Bilanzrechtsmodernisierungsgesetz (BilMoG)
Dienstag, 30. Juni 2009 - Glossar
Die internationale Kritik an den Rechnungslegungsvorschriften des HGB hat der deutsche Gesetzgeber mit dem BilMoG beantwortet und damit eine echte und kostengünstigere Alternative zu den International Financial Reporting Standards (IFRS) geschaffen. Das BilMoG ist am 29.5.2009 in Kraft getreten und führt zu folgenden Änderungen in der bisherigen Bilanzierungspraxis:
- Ausdrückliche Regelung der Zuordnung von Vermögensgegenständen. Diese sind grundsätzlich vom zivilrechtlichen Eigentümer zu bilanzieren. Nur wenn die Vermögensgegenstände einem Anderen wirtschaftlich zuzurechnen sind, werden sie bei diesem bilanziert.

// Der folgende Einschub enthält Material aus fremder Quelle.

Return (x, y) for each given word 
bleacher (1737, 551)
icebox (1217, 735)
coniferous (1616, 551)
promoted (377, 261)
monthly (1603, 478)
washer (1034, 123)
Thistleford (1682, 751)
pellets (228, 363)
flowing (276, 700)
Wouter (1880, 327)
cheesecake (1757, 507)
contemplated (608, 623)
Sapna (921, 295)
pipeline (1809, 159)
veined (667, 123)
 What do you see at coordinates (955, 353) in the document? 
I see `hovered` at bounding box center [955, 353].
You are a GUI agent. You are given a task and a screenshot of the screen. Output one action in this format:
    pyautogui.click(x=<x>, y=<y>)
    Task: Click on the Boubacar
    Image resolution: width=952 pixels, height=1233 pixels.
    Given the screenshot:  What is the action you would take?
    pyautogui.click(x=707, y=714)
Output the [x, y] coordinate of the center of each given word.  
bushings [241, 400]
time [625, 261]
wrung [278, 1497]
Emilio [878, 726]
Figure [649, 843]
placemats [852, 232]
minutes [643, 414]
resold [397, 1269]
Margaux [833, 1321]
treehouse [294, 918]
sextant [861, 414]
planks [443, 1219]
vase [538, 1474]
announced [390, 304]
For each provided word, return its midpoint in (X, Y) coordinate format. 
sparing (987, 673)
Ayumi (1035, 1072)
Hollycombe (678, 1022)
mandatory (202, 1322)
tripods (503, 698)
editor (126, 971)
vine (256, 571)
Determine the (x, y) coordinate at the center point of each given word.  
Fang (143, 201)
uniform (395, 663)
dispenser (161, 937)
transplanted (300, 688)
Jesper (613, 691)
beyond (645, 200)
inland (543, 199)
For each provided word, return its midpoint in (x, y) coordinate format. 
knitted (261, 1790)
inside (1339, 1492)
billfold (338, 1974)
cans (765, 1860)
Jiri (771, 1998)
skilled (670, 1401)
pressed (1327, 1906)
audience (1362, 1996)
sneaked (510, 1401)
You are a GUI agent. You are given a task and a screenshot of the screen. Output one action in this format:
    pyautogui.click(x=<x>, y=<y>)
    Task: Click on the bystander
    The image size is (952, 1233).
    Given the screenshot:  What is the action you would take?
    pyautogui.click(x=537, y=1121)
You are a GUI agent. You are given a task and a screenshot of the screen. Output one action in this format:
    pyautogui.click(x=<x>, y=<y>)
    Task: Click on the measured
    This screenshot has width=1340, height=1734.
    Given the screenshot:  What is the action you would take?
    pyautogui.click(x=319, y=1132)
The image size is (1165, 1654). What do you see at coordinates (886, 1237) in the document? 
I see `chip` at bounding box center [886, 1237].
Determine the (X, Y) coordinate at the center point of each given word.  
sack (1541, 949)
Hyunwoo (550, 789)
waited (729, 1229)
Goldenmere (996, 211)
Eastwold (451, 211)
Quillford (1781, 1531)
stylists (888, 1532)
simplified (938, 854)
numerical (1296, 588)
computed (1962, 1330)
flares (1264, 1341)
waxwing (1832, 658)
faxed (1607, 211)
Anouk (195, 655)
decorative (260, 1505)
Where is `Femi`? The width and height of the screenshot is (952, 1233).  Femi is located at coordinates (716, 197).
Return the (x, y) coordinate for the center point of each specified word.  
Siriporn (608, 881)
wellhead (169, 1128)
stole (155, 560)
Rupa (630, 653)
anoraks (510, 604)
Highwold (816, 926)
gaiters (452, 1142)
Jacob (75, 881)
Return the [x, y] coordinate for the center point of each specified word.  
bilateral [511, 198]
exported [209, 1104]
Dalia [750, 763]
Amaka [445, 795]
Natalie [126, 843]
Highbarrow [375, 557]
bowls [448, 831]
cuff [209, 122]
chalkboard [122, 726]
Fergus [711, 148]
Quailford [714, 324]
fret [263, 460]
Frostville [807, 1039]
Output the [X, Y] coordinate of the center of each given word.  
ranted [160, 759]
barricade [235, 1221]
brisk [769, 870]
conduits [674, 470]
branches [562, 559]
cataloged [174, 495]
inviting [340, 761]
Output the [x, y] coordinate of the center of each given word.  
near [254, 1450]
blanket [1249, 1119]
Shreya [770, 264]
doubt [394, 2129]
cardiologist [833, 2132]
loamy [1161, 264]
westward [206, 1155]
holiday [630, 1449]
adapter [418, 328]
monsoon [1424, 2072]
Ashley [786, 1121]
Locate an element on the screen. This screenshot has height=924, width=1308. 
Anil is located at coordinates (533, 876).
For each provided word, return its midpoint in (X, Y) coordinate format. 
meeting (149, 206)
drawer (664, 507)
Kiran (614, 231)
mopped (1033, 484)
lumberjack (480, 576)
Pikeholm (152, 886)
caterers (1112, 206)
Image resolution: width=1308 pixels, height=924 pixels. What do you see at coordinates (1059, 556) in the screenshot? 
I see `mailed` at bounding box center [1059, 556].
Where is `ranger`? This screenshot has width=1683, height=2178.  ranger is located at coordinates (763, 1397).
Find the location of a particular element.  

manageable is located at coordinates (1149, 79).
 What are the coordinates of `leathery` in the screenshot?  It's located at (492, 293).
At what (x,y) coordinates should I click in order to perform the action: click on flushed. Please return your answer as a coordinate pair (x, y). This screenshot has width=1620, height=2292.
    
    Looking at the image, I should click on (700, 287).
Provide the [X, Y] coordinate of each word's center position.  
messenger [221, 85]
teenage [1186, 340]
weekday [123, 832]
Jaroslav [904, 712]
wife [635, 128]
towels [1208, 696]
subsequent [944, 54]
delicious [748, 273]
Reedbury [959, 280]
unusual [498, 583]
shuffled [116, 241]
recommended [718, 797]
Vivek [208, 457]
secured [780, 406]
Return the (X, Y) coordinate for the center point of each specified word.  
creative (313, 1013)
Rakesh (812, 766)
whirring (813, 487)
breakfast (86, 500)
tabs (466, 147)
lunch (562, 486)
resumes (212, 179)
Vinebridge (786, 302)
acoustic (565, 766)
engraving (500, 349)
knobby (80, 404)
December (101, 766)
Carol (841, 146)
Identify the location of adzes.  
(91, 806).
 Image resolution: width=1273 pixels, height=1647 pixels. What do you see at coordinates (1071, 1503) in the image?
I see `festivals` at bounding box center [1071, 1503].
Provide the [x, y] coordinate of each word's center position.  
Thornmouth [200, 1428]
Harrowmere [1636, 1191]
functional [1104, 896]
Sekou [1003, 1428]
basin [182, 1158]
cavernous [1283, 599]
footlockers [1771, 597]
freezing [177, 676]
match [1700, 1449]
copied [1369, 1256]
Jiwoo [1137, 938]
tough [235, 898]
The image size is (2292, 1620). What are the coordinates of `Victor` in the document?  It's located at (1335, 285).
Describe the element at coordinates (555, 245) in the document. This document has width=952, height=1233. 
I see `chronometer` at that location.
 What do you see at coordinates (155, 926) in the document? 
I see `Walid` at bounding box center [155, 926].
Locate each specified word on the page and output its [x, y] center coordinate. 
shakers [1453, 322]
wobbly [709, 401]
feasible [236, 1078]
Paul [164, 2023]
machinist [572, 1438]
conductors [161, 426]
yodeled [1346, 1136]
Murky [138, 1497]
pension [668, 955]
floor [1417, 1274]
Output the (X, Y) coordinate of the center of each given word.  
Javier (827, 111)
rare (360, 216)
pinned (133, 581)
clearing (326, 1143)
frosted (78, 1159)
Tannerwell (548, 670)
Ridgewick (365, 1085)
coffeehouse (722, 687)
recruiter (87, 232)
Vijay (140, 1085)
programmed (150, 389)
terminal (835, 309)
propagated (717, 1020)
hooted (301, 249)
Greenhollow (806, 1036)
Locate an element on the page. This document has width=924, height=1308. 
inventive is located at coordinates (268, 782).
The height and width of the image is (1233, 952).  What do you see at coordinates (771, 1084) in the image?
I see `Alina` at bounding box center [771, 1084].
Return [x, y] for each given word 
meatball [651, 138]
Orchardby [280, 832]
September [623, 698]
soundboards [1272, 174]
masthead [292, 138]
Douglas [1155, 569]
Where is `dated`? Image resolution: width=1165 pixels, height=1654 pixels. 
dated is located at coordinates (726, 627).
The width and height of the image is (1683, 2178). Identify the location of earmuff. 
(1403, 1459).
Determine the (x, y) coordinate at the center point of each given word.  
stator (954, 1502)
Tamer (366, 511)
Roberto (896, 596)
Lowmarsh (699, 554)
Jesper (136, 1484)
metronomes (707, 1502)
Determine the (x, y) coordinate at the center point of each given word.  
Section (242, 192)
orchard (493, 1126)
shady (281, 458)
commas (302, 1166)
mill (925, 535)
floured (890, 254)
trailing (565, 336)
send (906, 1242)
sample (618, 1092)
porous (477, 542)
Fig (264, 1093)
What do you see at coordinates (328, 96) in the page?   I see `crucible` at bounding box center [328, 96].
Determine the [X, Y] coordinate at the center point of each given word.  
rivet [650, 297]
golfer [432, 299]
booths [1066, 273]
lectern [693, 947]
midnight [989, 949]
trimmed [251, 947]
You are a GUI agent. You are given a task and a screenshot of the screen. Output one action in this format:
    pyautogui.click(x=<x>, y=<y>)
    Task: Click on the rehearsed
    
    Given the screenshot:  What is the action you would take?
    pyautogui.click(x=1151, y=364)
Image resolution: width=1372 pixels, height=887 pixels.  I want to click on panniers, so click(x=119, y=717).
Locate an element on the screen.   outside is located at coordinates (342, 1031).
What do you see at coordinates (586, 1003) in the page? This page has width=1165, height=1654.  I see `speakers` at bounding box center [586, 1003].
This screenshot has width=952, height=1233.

- Für entgeltlich erworbene Geschäfts- und Firmenwerte besteht eine Aktivierungspflicht im Einzel- und Konzernabschluss. Die Abschreibung erfolgt grundsätzlich über einen Zeitraum von 5 Jahren. Die Verwendung einer längeren Abschreibungsdauer, wie z.B. der steuerlichen Abschreibungsdauer von 15 Jahren, erfordert nunmehr im Anhang eine gesonderte Begründung zur Wertentwicklung.
- Pensionsrückstellungen und die korrespondieren Ansprüche aus einer dem Zugriff aller übrigen Gläubiger entzogenen Rückdeckungsversicherung sind zu saldieren. Ein aktivischer Überhang ist als „Aktivischer Unterschiedsbetrag aus der Vermögensverrechnung“ zu aktivieren.
- Für selbst geschaffene immaterielle Vermögensgegenstände des Anlagevermögens wurde ein Aktivierungswahlrecht eingeführt. Für Marken, Drucktitel, Verlagsrechte, Kundenlisten und vergleichbare, firmenwertähnliche immaterielle Vermögensgegenstände, die nicht entgeltlich erworben wurden, gilt nach wie vor ein Aktivierungsverbot. Für die Begriffe Forschung und Entwicklung wurden Legaldefinitionen eingeführt. Forschungskosten dürfen nicht aktiviert werden. Entwicklungskosten, verursacht durch die Anwendung von Forschungsergebnissen dürfen nun aktiviert werden. Voraussetzung für die Aktivierungsfähigkeit von Entwicklungskosten ist die zuverlässige Trennung der Forschungs- und Entwicklungsphasen. Zeitliches Trennkriterium ist der Zeitpunkt des Übergangs vom systematischen Suchen zum Erproben und Testen der gewonnenen Erkenntnisse. Aktivierung setzt auch voraus, dass ein Vermögensgegenstand entstanden ist, d.h. die durch die Entwicklungskosten entstandene Entwicklungsleistung muss selbstständig verkehrsfähig und somit verwertbar sein.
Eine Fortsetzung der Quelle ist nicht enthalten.